We run a number of longer indepth features including several DPS and a number of regular slots on careers for mums, real life, health etc. The magazine is so much more than a collection of ads and snippets and offers quality, well written articles on a broad range of subjects. We also run regular competitions for our readers with some outstanding prizes, trips and short breaks up for grabs.
Describe a typical reader for us:
A typical reader might be a mum with one or more children who is interested in learning about alternative ways of parenting, cares about environmental issues, education, career opportunities and has an interest in what is going on in the wider world.
What stories are you most interested in covering?
At the moment, I am looking for more inspirational real life stories or features about people making positive changes to the world we live in. And, of course, anything relevant to effective parenting.
How do you decide the content and headlines?
Subjects for our regular slots are sourced ahead of time. Ideas for other features often come via press releases and information from PR companies about current campaigns, products and topical issues.
How does the editorial process run? Do you have specific days when you focus on different aspects or is the planning on a much more ad-hoc basis?
We generally start working on the larger features and regular slots well in advance and everything else is slotted in around. There is no set pattern but we do try to run a theme throughout an issue and some articles are outsourced to our team of freelancers.

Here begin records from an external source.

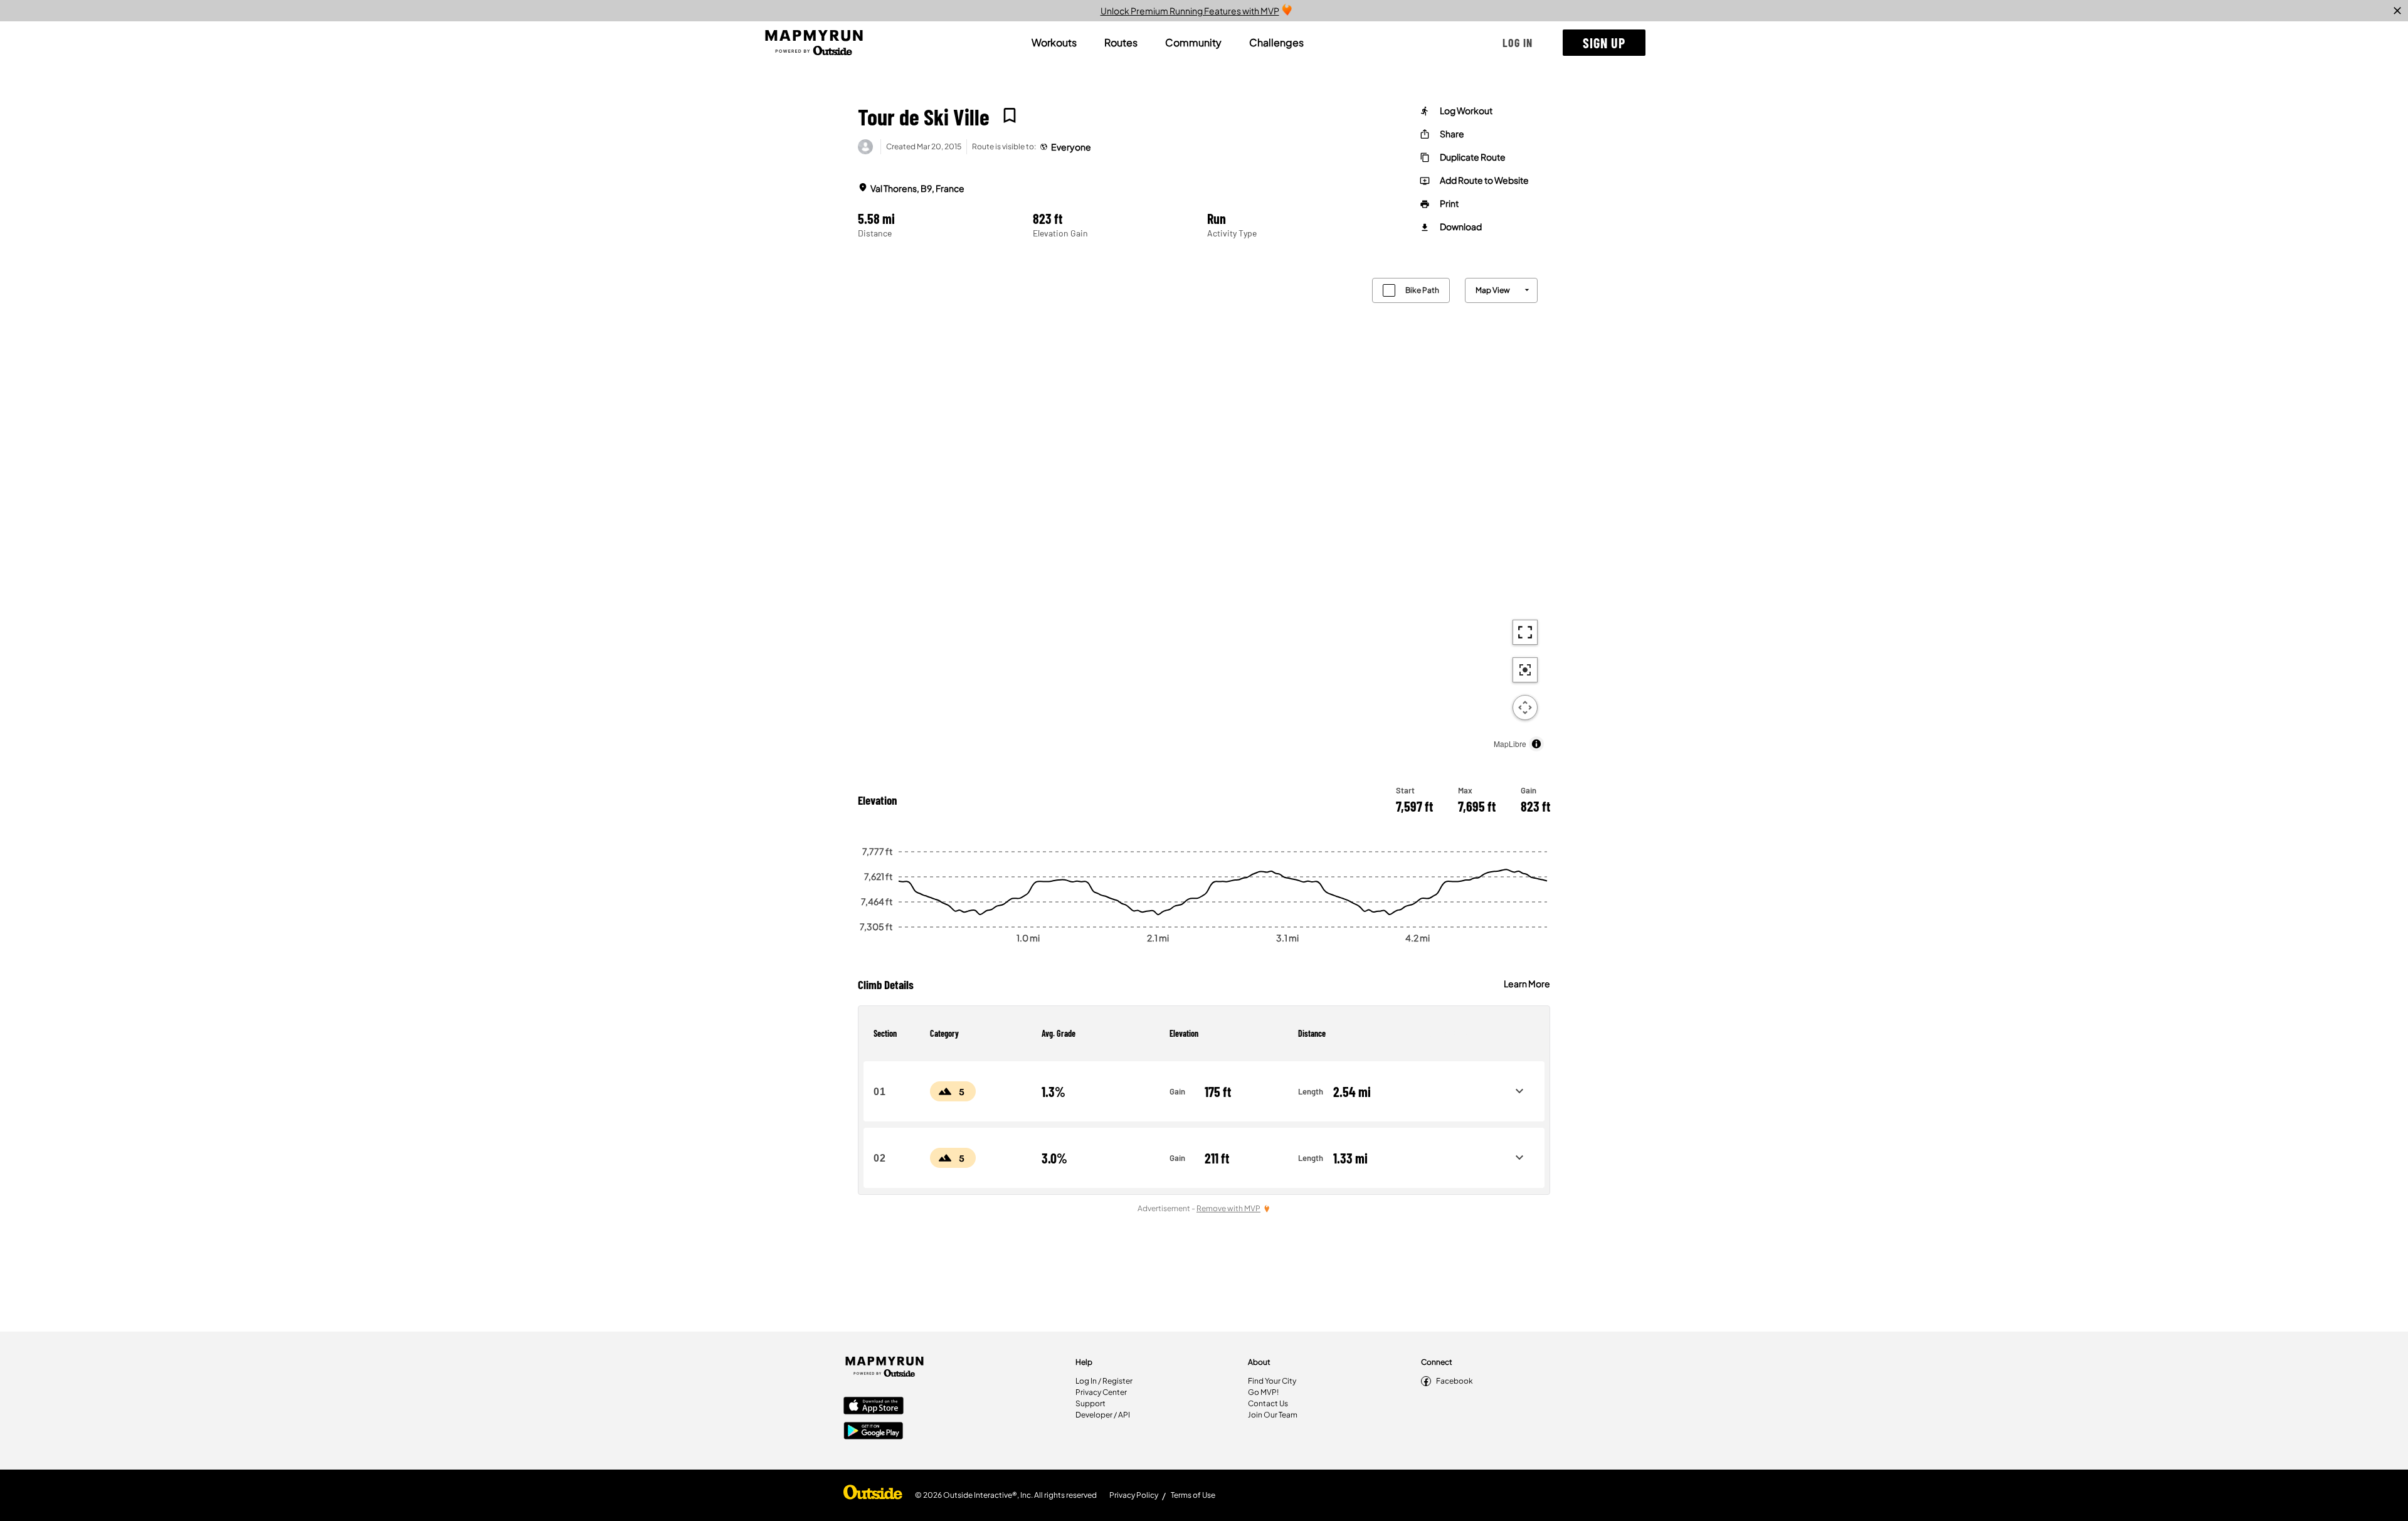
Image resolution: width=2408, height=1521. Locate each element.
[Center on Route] (1525, 669)
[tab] (1054, 42)
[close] (2397, 11)
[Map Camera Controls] (1525, 707)
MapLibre (1510, 743)
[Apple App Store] (873, 1406)
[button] (1517, 42)
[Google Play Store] (873, 1431)
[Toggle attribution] (1536, 743)
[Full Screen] (1525, 632)
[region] (1204, 511)
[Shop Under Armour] (872, 1495)
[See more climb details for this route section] (1519, 1091)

Do you produce a features list?
We do not produce a features list ahead of time as always try to cover stories that are topical at the time.
Do you use freelance contributions, and if so, are they for any particular section/type of work?
Yes. We have a large team of freelancers and there is always scope for new writers but all contributions are on a voluntary basis at present (though I hope this will change in time).
Do you work closely with PRs?
What information/input from PRs is most useful to you?
It really helps if a story comes in complete with press release/product details and suitable images. It is also handy to have full contact details of the PR company (can you believe this doesn’t always happen?).
What’s the best starting point for a PR who wants to tell you about their client?
Always by email – I don’t have time to talk to PRs about possible leads/products over the phone.
Do you have a PR pet hate?
Phoning to follow up an email. If I am interested I will contact them. I allocate time each day to email and I do see them all.
When is the best time for PRs to contact you & when is your deadline for contributions?
Contact me by email and I will get back to you. Deadline tends to vary as we run 7/8 issues per year with one bumper issue to cover the summer and Christmas holidays.
Describe a typical day at work:
I like to read email, open post and deal with any pressing issues arising in the first hour of the day. I will then work on current features, conduct interviews and liaise with freelancers during the morning. I usually grab a sandwich at my desk and either answer email or check proofs.
After lunch, I might spend time editing and liaise with my sub and the design team. Late afternoon I tend to go back to researching/writing, and this might continue until late in the evening.
What do you love about your work?
I enjoy the challenge of starting with nothing and ending up with a polished publication. I like finding out about other people, particularly our real life stories. No two days are ever alike – and variety is key to a happy working life. But above all, I love to write.
Where have you worked previously, and how did you end up in your current position?
I have worked as subeditor for a motoring magazine, a book editor and as a freelance journalist. I have worked for Step Ahead for five years, starting out writing features, then as subeditor and finally taking over as Editor in January 2009.
What’s the best advice you’ve ever been given?
Never give up.
If you weren’t doing this, what would you do?
I would be a bestselling novelist so when I get time to pen that book…
What’s your idea of a relaxing day off?
Spending time with my husband and three children.